Well yesterday I had a sonocardiology test done. All good news as apparently my heart is in excellent condition which frankly is a relief, as the strain of all the neck weight etc and perhaps the future chemo doses could play havoc with weaker hearts. As I said to the sonographer who was telling me about her 3 children and how she was really enjoying her time alone in hospital after the birth of her last child until her in laws crapped it up by arriving with all their kids in tow and spent the day playing pass the parcel with her new baby. …..we can remember how big and heavy and uncomfortable carrying a baby at around 8 and 9 months can feel…in the uturus…but just transfer that discomfort with the same weight to carry to the neck. That is how this thing feels at the moment. Like a pregnant neck. Could be a new story line for an Alien movie perhaps.

Chest X Rays were all good too so it was decided the chemo could begin. I was all ready to go pronto but there is lots of information to be given first, then consent etc and then the pre-chemo treatment to make it all a bit less problematic. Eventually it was hooked up and there were no problems at all to report. I slept an hour at a time and at one stage thought it was going to take forever for the night to pass, but by about 3am the sleep naps were extending to a couple of hours.

This morning my back and neck were throbbing a bit just from the pressure and weight and having to sleep sitting up, and I was hungry…..I could hear the breakfasts being delivered and looked forward to something nice.

The food here is a disappointment I have to say. In all the wisdom of the wonderful dietitians employed by the hospital, they have worked out the calories/carbs/sugars/potassium blah blah blah that each patient needs depending on what the complaint and suffering levels are….all good on paper. The food isn’t cooked or prepared in house. It’s brought in by caterers and honestly it’s the worst I have ever tasted. I reckon even the sandwiches on the industrial sites yuck trucks would be tastier and possibly fresher too.

Cereals haven’t been in my diet for years, and I do like a yoghurt but it has to be a good one not one of those small containers of sugary milky goo. So far the breakfast tray has failed miserably, so I look at the bread bun. What would an Aussie be doing with a bread bun at breakfast? Curious choice, but due to hunger I pulled it apart to find the colour inside was a pale coffee shade….the margarine and apricot jam not really desired, so that was breakfast. I won’t go on blow by blow but to put it bluntly, in my opinion we are in Queensland where the fruit and vegetables are of a high quality when fresh and I cannot see any excuse other than the horrific cost cutting by the State Government, for not preparing these foods on site for a better result in nutrition for the patients. When this is all done with for me, I might get on the campaign trail and give the Premier and PM a few things to think about.

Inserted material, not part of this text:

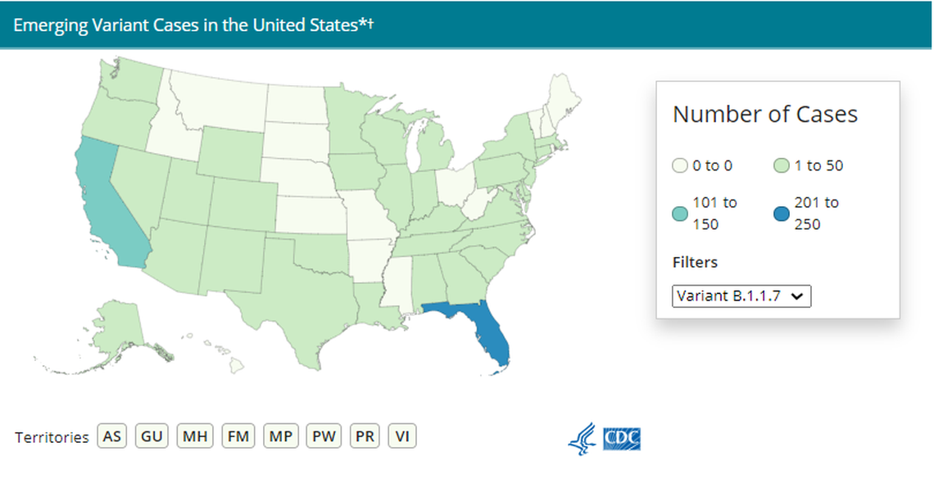Select the AS territory button
Screen dimensions: 934x483
pyautogui.click(x=112, y=436)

So I am to have a PICC line inserted this afternoon for the chemo. The brand of chemo has been changed and the intensity is higher due to the fact there are little bits of Heffy all round the body but not in the organs which is a blessing. Dr Morris (who would make an excellent car salesman) wants to get right on with blasting this thing to smithereens. As I do too. I guess the next 6 days may be a little more rocky than I had first been led to anticipate.

One last thing about the hospital stuff because it’s probably boring you all, but I feel I need to document it here for my later reference as to where I have been etc….the Social Worker assigned to me and my family, Justine, is an angel. She is so comforting, full of knowledge and help and she gets things done. Thankfully, she has looked at both sides and has been in touch with Tim too. It’s all very well to be there for the patient, but the spouse is sometimes left in the dark wondering what the hell is going on.

Last word on Alma the little dementia lady. As I posted on Facebook last night, her talking in her sleep was amusing but the best bit was when she obviously felt fed up with listening to Mr Ignoramus snore and called him Tom. Perhaps her husband’s name. She gave him a good roasting about snoring and I could have hugged her. He woke up and went to the loo and all was quiet for the rest of the night. He later apologised to me for the noise he had made in the ward with his TV/radio and snoring during his stay. So that was something.

Poor Little Alma had an appointment with the eye specialists, and when her daughter and son-in-law arrived, the daughter went off with Alma and a nurse to the clinic leaving the guy to snooze in her bedside chair. It took some time and on their arrival back to the ward, clothes had to be sorted, packed etc for Alma and she needed to change into her sweet little 1960s suit to return home. During this time the daughter went to Pharmacy to fill the scripts to save a little time, and the son-in-law complained bitterly to Alma about the time factor of his morning’s visit which meant more parking fees with each passing hour. Alma was clearly distressed with this news and tried to hurry and of course got more confused and muddled with her dressing as he kept blabbing on.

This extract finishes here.